Challenging campus free speech skeptics

Downplaying the campus free speech problem was suddenly very fashionable among writers on the Left last month. They published several articles arguing the uproar was overblown and receives a disproportionate share of conservative media coverage.

Though some of the critics seemed more interested in condescending to conservatives than engaging in debate, the exercise was probably helpful for forcing free speech crusaders to actually lay out their evidence and not take conventional wisdom for granted.

Heterodox Academy’s Sean Stevens and Jonathan Haidt published one such rebuttal on Wednesday, specifically addressing the articles, and making a strong case for why concerns about the state of free speech in higher education are warranted. Surveying available data, Stevens and Haidt showed that college students believe forces on their campus inspire censorship and that conservatives are consequently more likely to self-censor.

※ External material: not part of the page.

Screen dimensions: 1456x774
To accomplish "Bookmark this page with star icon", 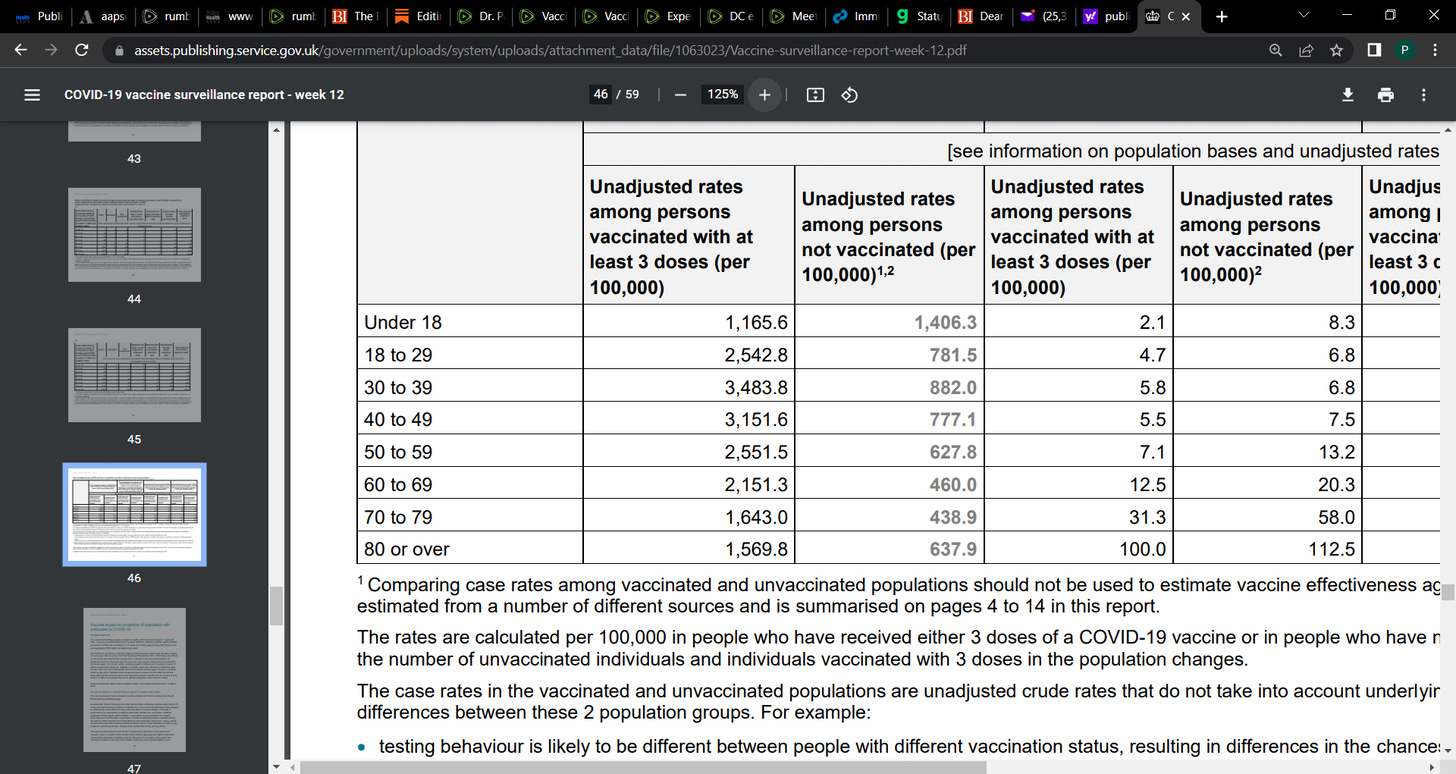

“The majority of current American college students perceive that the climate on their campus prevents some people from speaking up, and they perceive this to be more true in 2017 than they did in 2016,” the pair concluded, further noting, “Left-wing views are more socially acceptable (‘politically correct’) than right-wing views, as shown by the findings that students across the spectrum agree that conservatives are less free to speak openly; conservatives say that they self-censor more than progressives; and conservatives are more concerned than progressives about suffering negative consequences from their professors and from fellow students if they were to share their views openly.”

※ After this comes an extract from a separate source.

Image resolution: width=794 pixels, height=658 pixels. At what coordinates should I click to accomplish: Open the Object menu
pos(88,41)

Stevens and Haidt also tackled claims that conservatives are more active than liberals when it comes to disinviting campus speakers, documenting the uptick in liberal speaker disinvitation and disruption efforts over the past ten years.

Those conclusions are all based on data the paper lays out, which can be read in full here.

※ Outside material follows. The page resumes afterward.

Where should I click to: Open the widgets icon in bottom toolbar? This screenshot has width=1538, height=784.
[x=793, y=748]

As I argued last month, it’s hard to quantify how intensely higher education’s overwhelming liberalism chills conservative speech on campuses. (The same is probably true of liberal speech on conservative campuses, though such places are few and far between.) But Stevens and Haidt make a strong case based on the available data, especially polls probing how students perceive the climate on campuses, to prove the problem is very real and very serious, and has worsened since 2015.

Toward the end of their paper, the authors thanked the skeptics for “waking us all up and making us refine our arguments and check our empirical claims.” The gratitude is well-placed, given that it produced Stevens and Haidt’s research, which helpfully measured a problem that we cannot afford to downplay.